**Problem:**
Copy each of the following rows word for word, keeping every one of them unchanged.

====== The records ======

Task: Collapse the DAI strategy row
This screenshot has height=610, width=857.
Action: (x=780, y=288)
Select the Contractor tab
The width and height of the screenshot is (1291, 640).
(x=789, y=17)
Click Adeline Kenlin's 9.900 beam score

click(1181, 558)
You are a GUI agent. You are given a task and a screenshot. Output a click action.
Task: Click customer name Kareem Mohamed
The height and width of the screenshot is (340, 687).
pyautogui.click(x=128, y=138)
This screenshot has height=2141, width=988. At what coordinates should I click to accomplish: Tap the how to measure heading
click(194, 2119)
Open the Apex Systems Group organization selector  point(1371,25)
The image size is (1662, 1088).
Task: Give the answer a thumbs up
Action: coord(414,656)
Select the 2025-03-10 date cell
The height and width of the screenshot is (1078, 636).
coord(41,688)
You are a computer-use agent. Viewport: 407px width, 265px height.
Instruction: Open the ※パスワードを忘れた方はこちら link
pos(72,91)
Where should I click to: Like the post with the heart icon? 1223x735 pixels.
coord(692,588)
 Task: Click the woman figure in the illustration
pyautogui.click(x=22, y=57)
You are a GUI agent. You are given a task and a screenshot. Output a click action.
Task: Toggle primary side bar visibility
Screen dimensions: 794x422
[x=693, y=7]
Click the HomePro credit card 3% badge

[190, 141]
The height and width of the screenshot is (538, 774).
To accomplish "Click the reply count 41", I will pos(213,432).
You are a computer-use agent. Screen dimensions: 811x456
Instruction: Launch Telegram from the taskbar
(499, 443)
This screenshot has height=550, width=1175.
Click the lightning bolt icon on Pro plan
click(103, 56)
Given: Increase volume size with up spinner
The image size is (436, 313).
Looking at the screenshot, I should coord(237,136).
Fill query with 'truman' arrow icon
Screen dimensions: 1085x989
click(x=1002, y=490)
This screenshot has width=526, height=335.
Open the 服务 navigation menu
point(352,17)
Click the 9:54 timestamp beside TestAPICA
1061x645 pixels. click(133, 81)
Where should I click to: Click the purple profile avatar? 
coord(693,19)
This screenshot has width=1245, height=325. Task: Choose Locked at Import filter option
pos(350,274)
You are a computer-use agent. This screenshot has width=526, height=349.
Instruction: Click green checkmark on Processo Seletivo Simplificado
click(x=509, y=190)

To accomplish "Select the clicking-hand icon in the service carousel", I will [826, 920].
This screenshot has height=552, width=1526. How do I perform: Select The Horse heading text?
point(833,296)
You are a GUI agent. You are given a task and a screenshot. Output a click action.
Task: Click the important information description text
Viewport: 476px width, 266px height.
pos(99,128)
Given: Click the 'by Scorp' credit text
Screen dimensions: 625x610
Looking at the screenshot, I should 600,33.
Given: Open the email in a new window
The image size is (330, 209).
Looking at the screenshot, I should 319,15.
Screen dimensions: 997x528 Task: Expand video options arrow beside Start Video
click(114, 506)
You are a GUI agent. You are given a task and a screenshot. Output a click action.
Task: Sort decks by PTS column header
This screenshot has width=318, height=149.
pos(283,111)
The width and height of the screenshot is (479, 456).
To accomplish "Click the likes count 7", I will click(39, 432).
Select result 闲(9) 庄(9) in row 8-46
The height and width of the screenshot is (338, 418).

======

**Solution for this exercise:**
Task: Collapse the DAI strategy row
This screenshot has height=610, width=857.
Action: (x=780, y=288)
Select the Contractor tab
The width and height of the screenshot is (1291, 640).
(x=789, y=17)
Click Adeline Kenlin's 9.900 beam score

click(1181, 558)
You are a GUI agent. You are given a task and a screenshot. Output a click action.
Task: Click customer name Kareem Mohamed
The height and width of the screenshot is (340, 687).
pyautogui.click(x=128, y=138)
This screenshot has height=2141, width=988. At what coordinates should I click to accomplish: Tap the how to measure heading
click(194, 2119)
Open the Apex Systems Group organization selector  point(1371,25)
The image size is (1662, 1088).
Task: Give the answer a thumbs up
Action: coord(414,656)
Select the 2025-03-10 date cell
The height and width of the screenshot is (1078, 636).
coord(41,688)
You are a computer-use agent. Viewport: 407px width, 265px height.
Instruction: Open the ※パスワードを忘れた方はこちら link
pos(72,91)
Where should I click to: Like the post with the heart icon? 1223x735 pixels.
coord(692,588)
 Task: Click the woman figure in the illustration
pyautogui.click(x=22, y=57)
You are a GUI agent. You are given a task and a screenshot. Output a click action.
Task: Toggle primary side bar visibility
Screen dimensions: 794x422
[x=693, y=7]
Click the HomePro credit card 3% badge

[190, 141]
The height and width of the screenshot is (538, 774).
To accomplish "Click the reply count 41", I will pos(213,432).
You are a computer-use agent. Screen dimensions: 811x456
Instruction: Launch Telegram from the taskbar
(499, 443)
This screenshot has height=550, width=1175.
Click the lightning bolt icon on Pro plan
click(103, 56)
Given: Increase volume size with up spinner
The image size is (436, 313).
Looking at the screenshot, I should coord(237,136).
Fill query with 'truman' arrow icon
Screen dimensions: 1085x989
click(x=1002, y=490)
This screenshot has width=526, height=335.
Open the 服务 navigation menu
point(352,17)
Click the 9:54 timestamp beside TestAPICA
1061x645 pixels. click(133, 81)
Where should I click to: Click the purple profile avatar? 
coord(693,19)
This screenshot has width=1245, height=325. Task: Choose Locked at Import filter option
pos(350,274)
You are a computer-use agent. This screenshot has width=526, height=349.
Instruction: Click green checkmark on Processo Seletivo Simplificado
click(x=509, y=190)

To accomplish "Select the clicking-hand icon in the service carousel", I will [826, 920].
This screenshot has height=552, width=1526. How do I perform: Select The Horse heading text?
point(833,296)
You are a GUI agent. You are given a task and a screenshot. Output a click action.
Task: Click the important information description text
Viewport: 476px width, 266px height.
pos(99,128)
Given: Click the 'by Scorp' credit text
Screen dimensions: 625x610
Looking at the screenshot, I should 600,33.
Given: Open the email in a new window
The image size is (330, 209).
Looking at the screenshot, I should 319,15.
Screen dimensions: 997x528 Task: Expand video options arrow beside Start Video
click(114, 506)
You are a GUI agent. You are given a task and a screenshot. Output a click action.
Task: Sort decks by PTS column header
This screenshot has width=318, height=149.
pos(283,111)
The width and height of the screenshot is (479, 456).
To accomplish "Click the likes count 7", I will click(39, 432).
Select result 闲(9) 庄(9) in row 8-46
The height and width of the screenshot is (338, 418).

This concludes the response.